= Data supplied =
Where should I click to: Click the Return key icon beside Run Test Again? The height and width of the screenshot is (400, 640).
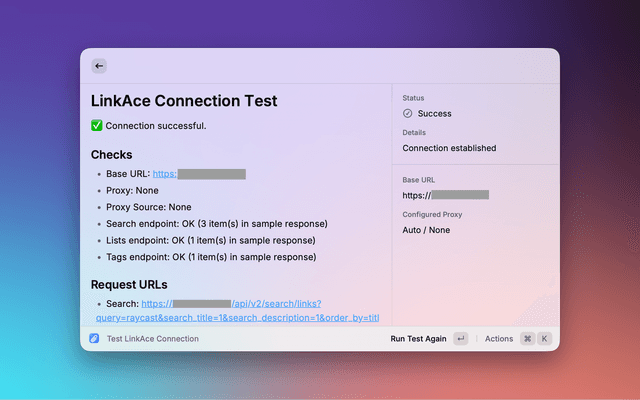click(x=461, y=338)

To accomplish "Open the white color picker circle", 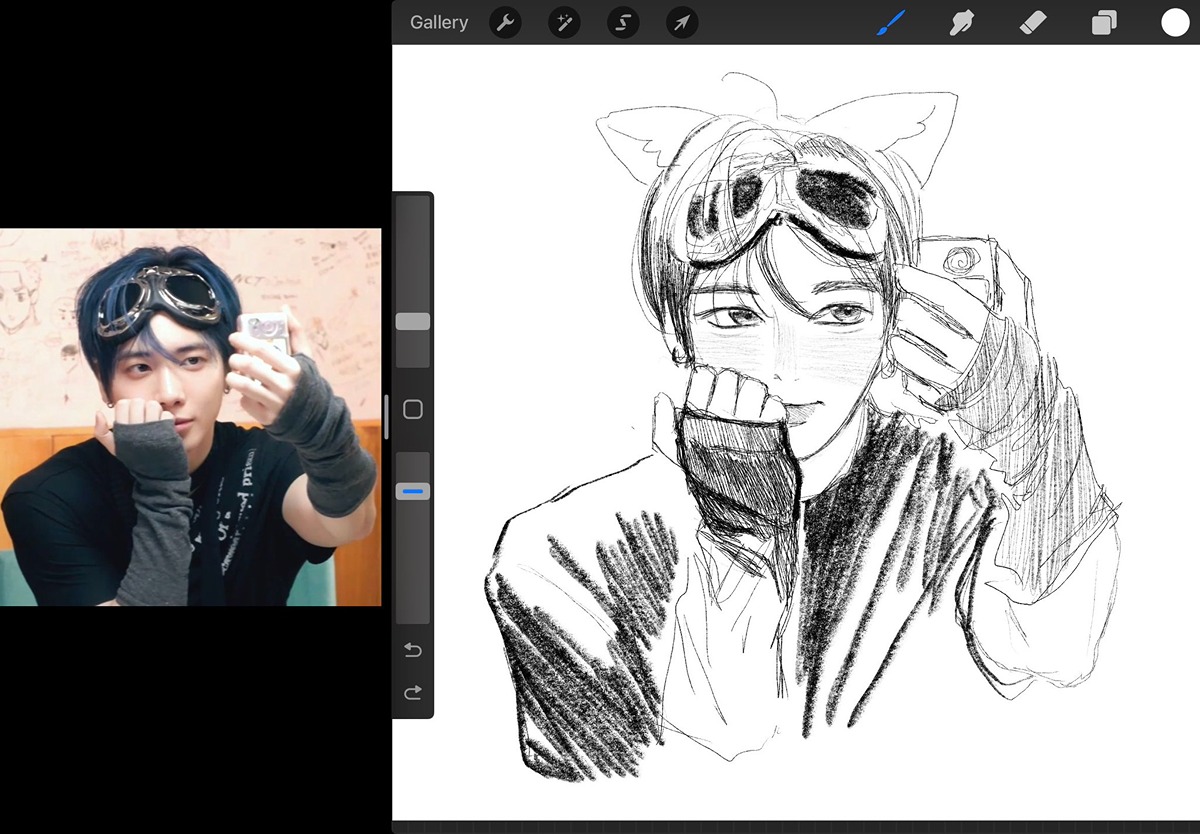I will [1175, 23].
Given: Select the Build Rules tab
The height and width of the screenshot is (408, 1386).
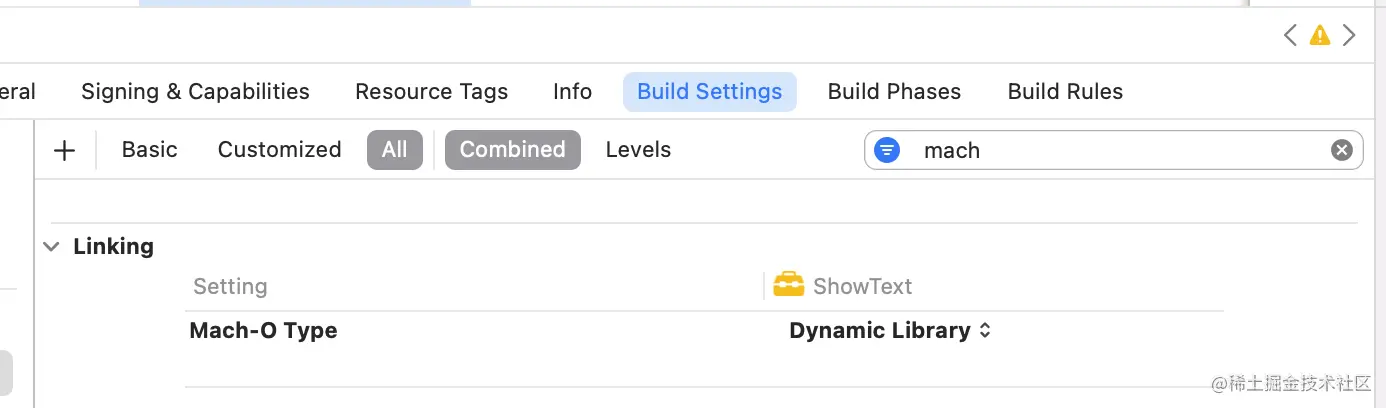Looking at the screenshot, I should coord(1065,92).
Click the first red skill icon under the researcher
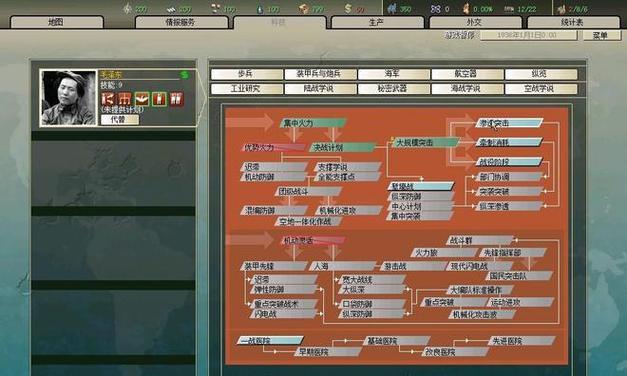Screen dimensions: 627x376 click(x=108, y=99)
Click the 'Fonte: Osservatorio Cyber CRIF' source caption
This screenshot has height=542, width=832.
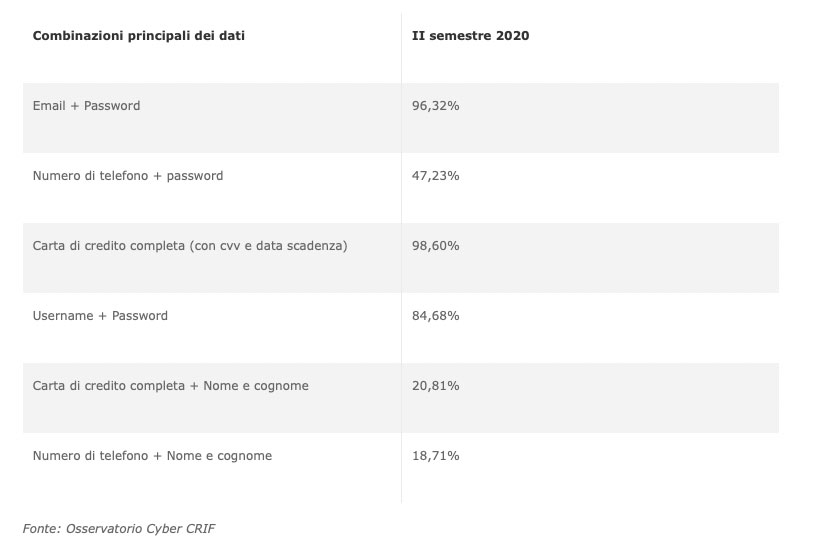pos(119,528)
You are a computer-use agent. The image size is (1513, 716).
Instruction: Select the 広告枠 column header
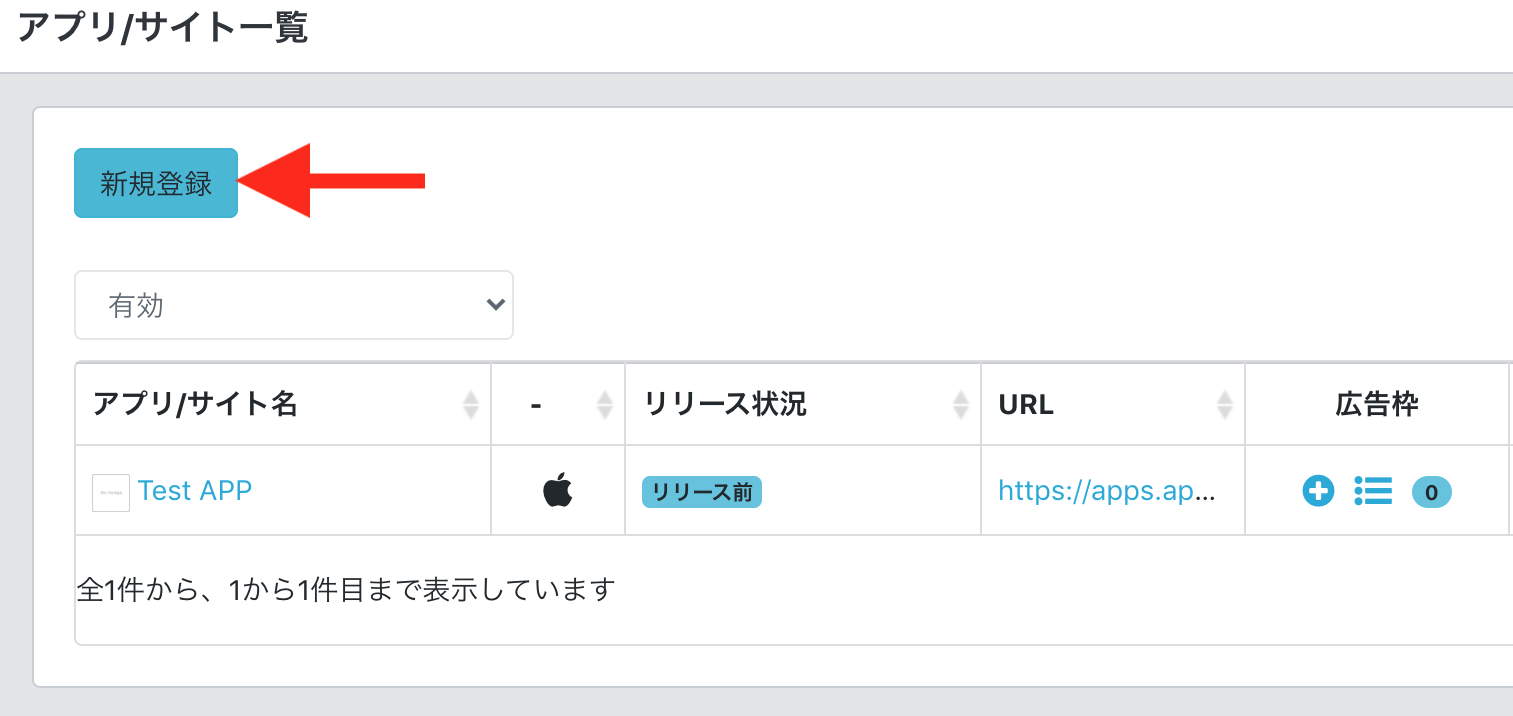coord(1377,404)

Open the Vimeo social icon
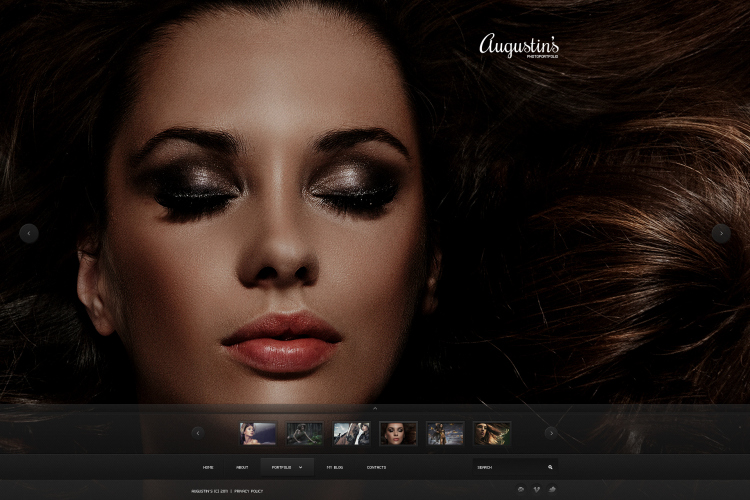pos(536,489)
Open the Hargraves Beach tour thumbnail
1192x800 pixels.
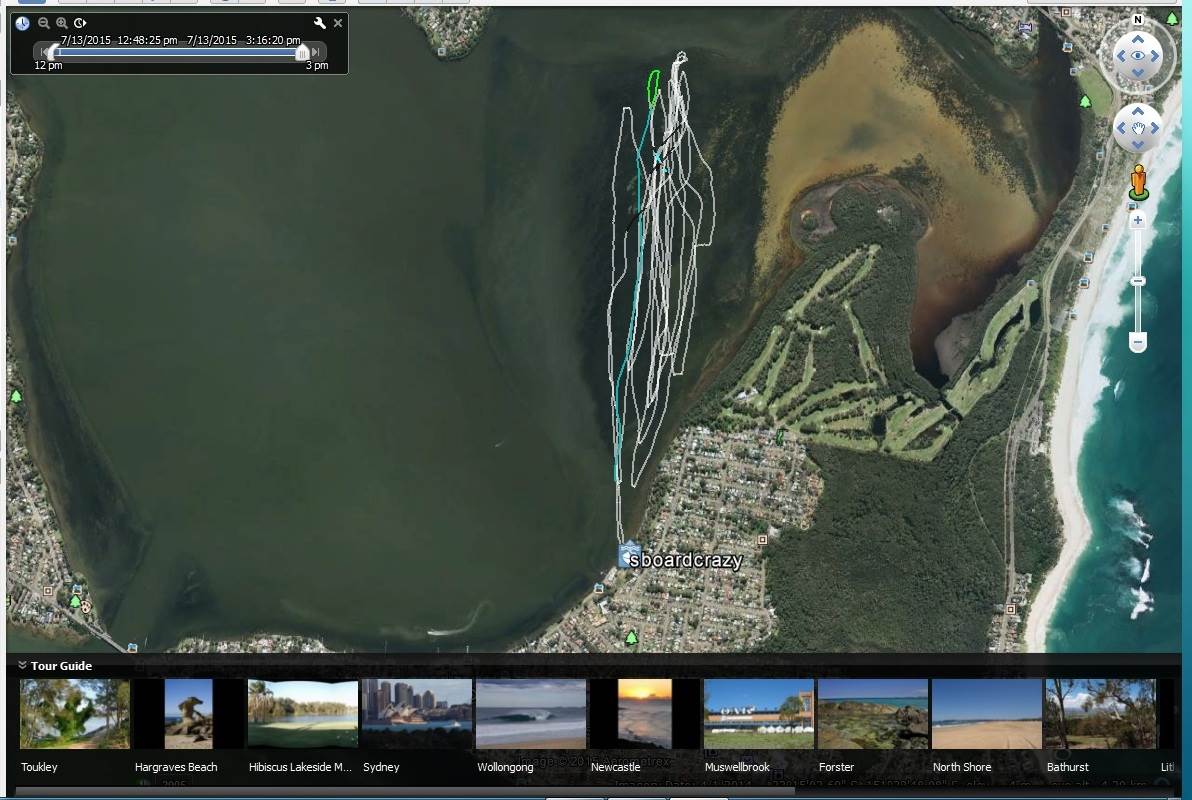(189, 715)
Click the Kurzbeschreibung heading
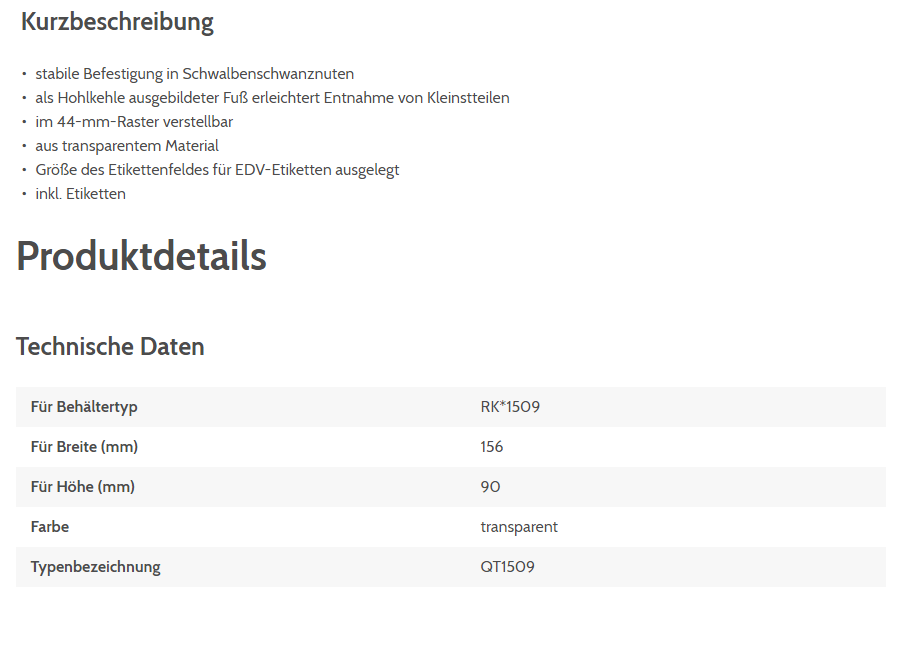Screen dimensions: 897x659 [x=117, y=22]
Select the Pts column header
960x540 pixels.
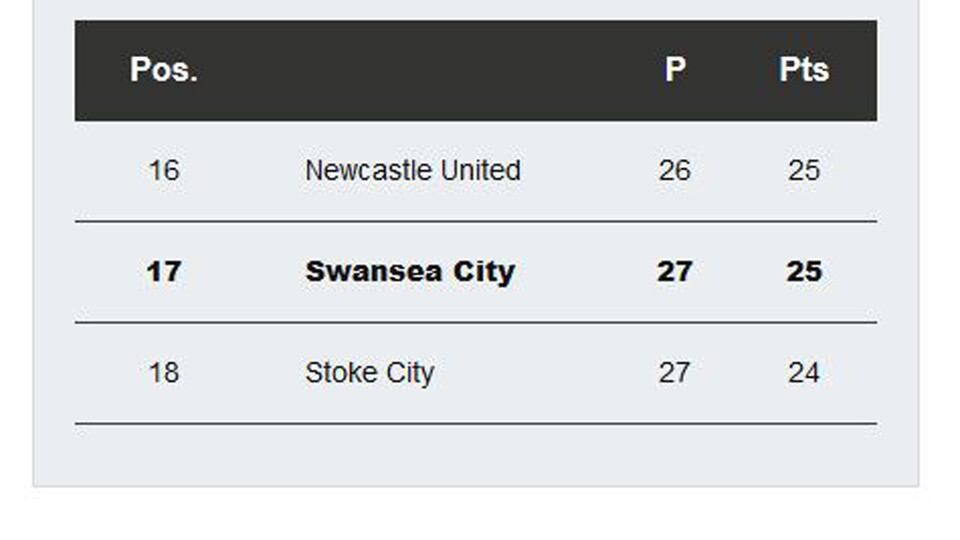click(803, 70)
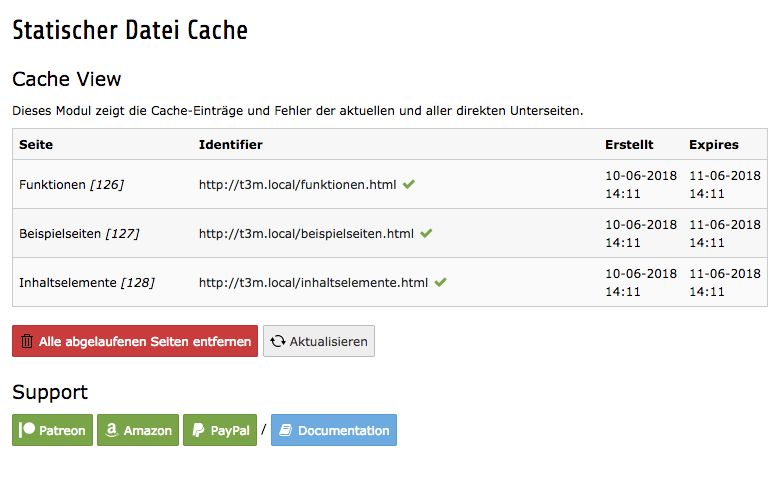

= What you are asked to do =
Word for word, please, restate the lines of the listing from the one holding "Open the Vimeo social icon" down to the last line, leaving out any pictures.

= Written reply =
Open the Vimeo social icon
pos(536,489)
Open the Hargraves Beach tour thumbnail
1192x800 pixels.
(189, 715)
Click the Kurzbeschreibung heading
Screen dimensions: 897x659 [x=117, y=22]
Select the Pts column header
960x540 pixels.
click(803, 70)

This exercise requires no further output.